= Problem =
Some of the lines below need repeating. Reproduce exactly those between the lines holding "Выключатель автоматический ВА55-41" and "Labor Day Sale (341, 30)", inclusive.

++++ Given information ++++

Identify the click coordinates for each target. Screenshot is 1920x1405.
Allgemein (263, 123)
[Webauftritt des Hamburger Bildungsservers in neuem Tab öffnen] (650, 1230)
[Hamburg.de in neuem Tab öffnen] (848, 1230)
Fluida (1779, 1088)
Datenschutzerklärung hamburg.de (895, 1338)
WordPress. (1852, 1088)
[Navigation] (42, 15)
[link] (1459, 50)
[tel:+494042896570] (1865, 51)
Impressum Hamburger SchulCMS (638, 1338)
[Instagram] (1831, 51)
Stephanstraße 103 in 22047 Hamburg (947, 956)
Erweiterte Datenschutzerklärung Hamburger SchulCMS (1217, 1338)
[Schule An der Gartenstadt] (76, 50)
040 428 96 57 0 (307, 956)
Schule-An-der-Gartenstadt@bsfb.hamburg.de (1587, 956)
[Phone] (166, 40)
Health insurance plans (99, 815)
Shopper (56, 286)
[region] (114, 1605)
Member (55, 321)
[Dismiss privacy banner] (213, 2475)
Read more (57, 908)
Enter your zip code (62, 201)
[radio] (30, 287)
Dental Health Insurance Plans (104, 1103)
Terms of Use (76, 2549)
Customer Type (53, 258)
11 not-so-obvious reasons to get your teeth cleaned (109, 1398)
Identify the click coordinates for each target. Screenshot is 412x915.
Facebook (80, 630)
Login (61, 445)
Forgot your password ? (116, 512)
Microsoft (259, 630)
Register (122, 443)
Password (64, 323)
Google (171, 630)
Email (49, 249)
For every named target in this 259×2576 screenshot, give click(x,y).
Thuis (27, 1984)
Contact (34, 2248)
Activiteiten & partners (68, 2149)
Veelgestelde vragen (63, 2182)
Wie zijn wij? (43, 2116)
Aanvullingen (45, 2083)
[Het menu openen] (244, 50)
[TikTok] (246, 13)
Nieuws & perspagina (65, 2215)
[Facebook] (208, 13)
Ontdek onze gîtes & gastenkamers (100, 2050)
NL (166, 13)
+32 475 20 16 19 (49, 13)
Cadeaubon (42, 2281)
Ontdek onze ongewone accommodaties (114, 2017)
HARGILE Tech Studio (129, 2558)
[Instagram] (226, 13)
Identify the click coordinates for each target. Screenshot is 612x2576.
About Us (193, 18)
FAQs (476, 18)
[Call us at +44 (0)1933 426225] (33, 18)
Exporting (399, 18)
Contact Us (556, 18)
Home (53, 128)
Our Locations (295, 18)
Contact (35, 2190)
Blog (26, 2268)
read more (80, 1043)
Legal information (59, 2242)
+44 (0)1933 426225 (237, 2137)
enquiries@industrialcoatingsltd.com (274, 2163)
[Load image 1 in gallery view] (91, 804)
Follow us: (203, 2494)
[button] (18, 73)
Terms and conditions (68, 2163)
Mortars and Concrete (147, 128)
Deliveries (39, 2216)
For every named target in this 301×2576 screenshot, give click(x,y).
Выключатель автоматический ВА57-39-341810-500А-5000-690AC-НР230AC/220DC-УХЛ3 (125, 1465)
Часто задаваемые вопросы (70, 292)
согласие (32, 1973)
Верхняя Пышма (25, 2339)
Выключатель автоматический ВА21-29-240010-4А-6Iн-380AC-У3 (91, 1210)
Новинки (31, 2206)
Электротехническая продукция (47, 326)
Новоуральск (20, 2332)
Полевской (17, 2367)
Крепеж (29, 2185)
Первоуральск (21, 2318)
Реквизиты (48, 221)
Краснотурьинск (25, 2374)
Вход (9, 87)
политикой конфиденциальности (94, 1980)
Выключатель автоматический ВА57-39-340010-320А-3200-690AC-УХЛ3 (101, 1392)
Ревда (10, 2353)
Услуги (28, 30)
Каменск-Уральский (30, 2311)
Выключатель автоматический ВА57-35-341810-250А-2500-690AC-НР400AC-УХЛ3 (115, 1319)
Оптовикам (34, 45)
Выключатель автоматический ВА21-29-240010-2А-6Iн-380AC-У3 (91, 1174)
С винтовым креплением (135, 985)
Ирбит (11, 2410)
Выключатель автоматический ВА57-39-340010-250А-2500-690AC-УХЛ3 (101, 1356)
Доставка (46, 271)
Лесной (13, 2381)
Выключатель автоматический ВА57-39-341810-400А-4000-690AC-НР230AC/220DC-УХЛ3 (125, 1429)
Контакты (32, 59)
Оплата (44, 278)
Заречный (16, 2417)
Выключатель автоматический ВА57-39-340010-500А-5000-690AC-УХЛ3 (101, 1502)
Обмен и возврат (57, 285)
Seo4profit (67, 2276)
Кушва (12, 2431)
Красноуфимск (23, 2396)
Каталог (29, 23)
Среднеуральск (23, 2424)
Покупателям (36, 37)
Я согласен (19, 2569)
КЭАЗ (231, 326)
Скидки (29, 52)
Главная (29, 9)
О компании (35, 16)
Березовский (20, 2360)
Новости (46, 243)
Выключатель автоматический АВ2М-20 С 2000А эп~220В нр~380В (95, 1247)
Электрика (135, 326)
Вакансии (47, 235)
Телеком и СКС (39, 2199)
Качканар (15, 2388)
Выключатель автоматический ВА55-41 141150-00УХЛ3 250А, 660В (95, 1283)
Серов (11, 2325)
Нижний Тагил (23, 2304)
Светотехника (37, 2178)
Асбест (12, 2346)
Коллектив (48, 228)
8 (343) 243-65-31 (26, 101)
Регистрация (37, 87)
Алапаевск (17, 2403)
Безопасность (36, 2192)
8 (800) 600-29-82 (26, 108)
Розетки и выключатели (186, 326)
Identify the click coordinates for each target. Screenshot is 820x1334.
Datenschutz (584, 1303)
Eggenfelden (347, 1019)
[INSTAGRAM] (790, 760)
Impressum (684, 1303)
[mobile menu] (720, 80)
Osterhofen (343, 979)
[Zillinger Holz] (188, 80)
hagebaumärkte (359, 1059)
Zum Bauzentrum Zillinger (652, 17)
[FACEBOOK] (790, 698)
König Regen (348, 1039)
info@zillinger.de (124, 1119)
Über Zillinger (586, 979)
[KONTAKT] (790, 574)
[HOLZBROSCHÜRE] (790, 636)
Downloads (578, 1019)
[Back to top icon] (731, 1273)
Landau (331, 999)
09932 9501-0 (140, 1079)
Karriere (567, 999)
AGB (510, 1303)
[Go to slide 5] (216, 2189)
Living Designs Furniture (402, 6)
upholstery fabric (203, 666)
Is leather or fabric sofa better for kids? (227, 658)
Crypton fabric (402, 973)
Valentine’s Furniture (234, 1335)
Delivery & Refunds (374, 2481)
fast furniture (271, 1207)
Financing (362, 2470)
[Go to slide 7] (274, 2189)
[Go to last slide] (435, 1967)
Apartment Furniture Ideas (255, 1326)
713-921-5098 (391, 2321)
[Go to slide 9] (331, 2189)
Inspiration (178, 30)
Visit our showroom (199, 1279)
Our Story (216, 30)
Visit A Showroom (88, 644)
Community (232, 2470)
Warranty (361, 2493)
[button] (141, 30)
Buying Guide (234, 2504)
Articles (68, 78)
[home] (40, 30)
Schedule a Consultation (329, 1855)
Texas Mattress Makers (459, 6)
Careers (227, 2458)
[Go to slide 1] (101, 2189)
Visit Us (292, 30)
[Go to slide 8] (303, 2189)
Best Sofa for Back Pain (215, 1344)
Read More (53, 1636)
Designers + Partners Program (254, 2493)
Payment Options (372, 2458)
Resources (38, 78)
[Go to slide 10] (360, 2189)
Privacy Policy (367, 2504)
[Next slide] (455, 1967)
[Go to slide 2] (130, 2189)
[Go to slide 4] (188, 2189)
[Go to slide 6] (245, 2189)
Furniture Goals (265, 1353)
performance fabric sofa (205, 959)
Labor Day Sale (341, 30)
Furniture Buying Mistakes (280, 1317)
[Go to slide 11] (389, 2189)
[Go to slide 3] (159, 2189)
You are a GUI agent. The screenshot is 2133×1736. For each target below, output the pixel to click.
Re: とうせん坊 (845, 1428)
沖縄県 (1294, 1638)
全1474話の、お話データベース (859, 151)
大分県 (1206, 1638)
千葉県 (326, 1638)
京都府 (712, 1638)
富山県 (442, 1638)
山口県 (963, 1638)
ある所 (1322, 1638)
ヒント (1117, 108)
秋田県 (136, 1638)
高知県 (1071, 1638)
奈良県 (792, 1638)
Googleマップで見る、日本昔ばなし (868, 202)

++++

= Result of the task =
Выключатель автоматический ВА55-41 141150-00УХЛ3 250А, 660В (95, 1283)
Серов (11, 2325)
Нижний Тагил (23, 2304)
Светотехника (37, 2178)
Асбест (12, 2346)
Коллектив (48, 228)
8 (343) 243-65-31 (26, 101)
Регистрация (37, 87)
Алапаевск (17, 2403)
Безопасность (36, 2192)
8 (800) 600-29-82 (26, 108)
Розетки и выключатели (186, 326)
Identify the click coordinates for each target. Screenshot is 820x1334.
Datenschutz (584, 1303)
Eggenfelden (347, 1019)
[INSTAGRAM] (790, 760)
Impressum (684, 1303)
[mobile menu] (720, 80)
Osterhofen (343, 979)
[Zillinger Holz] (188, 80)
hagebaumärkte (359, 1059)
Zum Bauzentrum Zillinger (652, 17)
[FACEBOOK] (790, 698)
König Regen (348, 1039)
info@zillinger.de (124, 1119)
Über Zillinger (586, 979)
[KONTAKT] (790, 574)
[HOLZBROSCHÜRE] (790, 636)
Downloads (578, 1019)
[Back to top icon] (731, 1273)
Landau (331, 999)
09932 9501-0 (140, 1079)
Karriere (567, 999)
AGB (510, 1303)
[Go to slide 5] (216, 2189)
Living Designs Furniture (402, 6)
upholstery fabric (203, 666)
Is leather or fabric sofa better for kids? (227, 658)
Crypton fabric (402, 973)
Valentine’s Furniture (234, 1335)
Delivery & Refunds (374, 2481)
fast furniture (271, 1207)
Financing (362, 2470)
[Go to slide 7] (274, 2189)
[Go to last slide] (435, 1967)
Apartment Furniture Ideas (255, 1326)
713-921-5098 (391, 2321)
[Go to slide 9] (331, 2189)
Inspiration (178, 30)
Visit our showroom (199, 1279)
Our Story (216, 30)
Visit A Showroom (88, 644)
Community (232, 2470)
Warranty (361, 2493)
[button] (141, 30)
Buying Guide (234, 2504)
Articles (68, 78)
[home] (40, 30)
Schedule a Consultation (329, 1855)
Texas Mattress Makers (459, 6)
Careers (227, 2458)
[Go to slide 1] (101, 2189)
Visit Us (292, 30)
[Go to slide 8] (303, 2189)
Best Sofa for Back Pain (215, 1344)
Read More (53, 1636)
Designers + Partners Program (254, 2493)
Payment Options (372, 2458)
Resources (38, 78)
[Go to slide 10] (360, 2189)
Privacy Policy (367, 2504)
[Next slide] (455, 1967)
[Go to slide 2] (130, 2189)
[Go to slide 4] (188, 2189)
[Go to slide 6] (245, 2189)
Furniture Goals (265, 1353)
performance fabric sofa (205, 959)
Labor Day Sale (341, 30)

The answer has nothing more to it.